Water footprint
What is the Water Footprint of an image produced with Artificial Intelligence?
When we talk about the concept of Water Footprint (WF), we refer to the amount of water used in the manufacturing or production process of a given good or service throughout its life cycle. In the context of an image generated using an Artificial Intelligence (AI) model, water consumption is also incurred, which is calculated taking into account both the preparation of the AI model and the creation of the image itself. What will be the water footprint of producing an image with Artificial Intelligence? Specifically, the generation of the images for the Hybrid Ecologies exhibition means a consumption of about 32 ml per image, but what does this mean, what does this value imply exactly?
A calculation of the HH of an image generated by
Stable Diffusion, an open source AI designed to produce images from natural text, means distinguishing two stages in the production of images.
The first stage is the preparation of the Stable Diffusion model, which takes place in a data center in the United States. This stage consists of three steps, whose HH is calculated separately: data collection, pre-training and AI training. For the collection stage, the HH of the data transfer by the data center is calculated, and for the pre-training and training stages, the HH of the processing is considered.

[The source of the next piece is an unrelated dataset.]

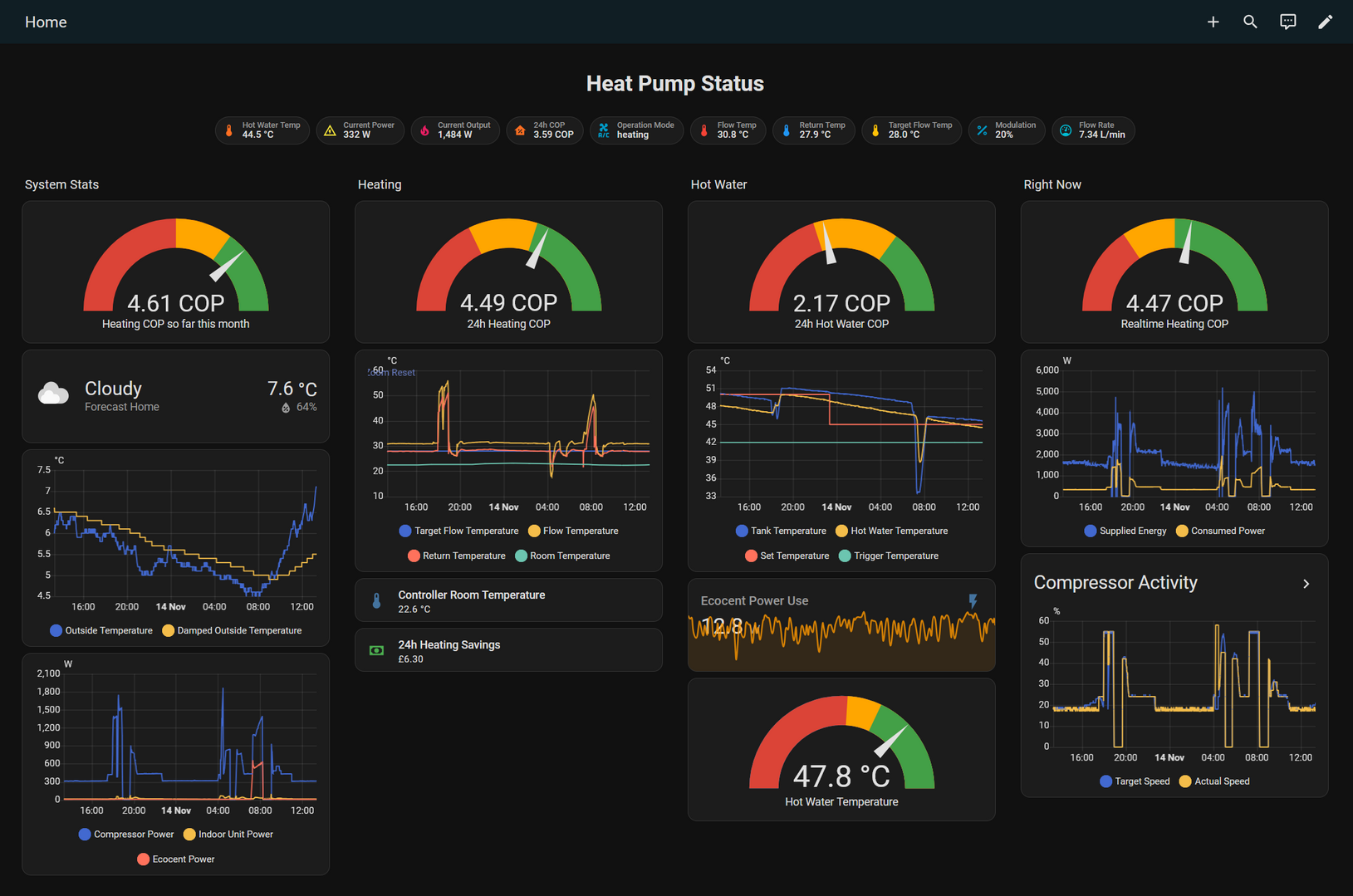This screenshot has width=1353, height=896.
Task: Toggle Tank Temperature legend entry
Action: pyautogui.click(x=781, y=531)
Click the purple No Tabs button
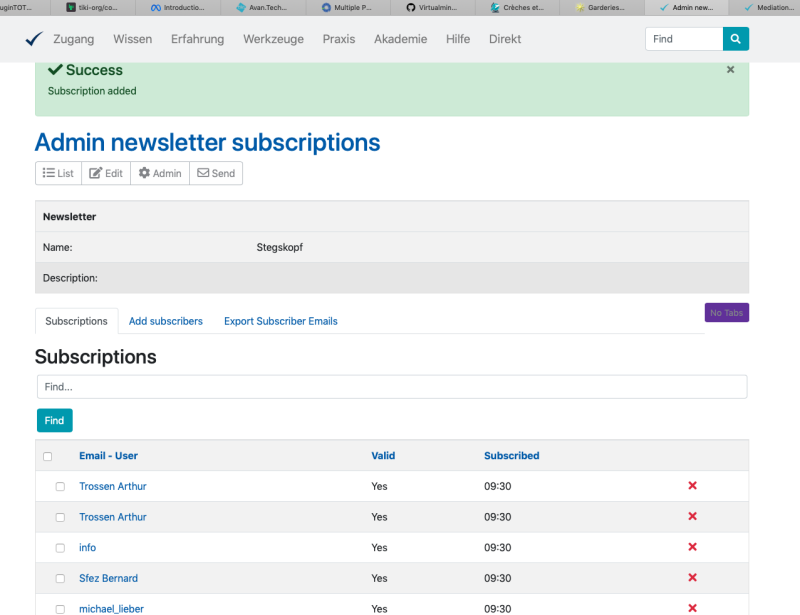 click(x=726, y=313)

The second stage is the creation of the images, the production of each image takes 78 seconds, and for the calculation of the HH this is considered to occur in a data center located in Chile. In this place there is a Google virtual server called n1-standard-4, which uses a GPU type NVIDIA Tesla T4. This type of server can have 1, 2 or 4 GPUs for the creation of each image.
The calculation results indicate that within the first stage, the HH of the data collection step is 7.14 liters. On the other hand, between pre-training and training, the HH on average was 132.44 M³. As for the image generation stage, the amount of water consumed is 32 ml.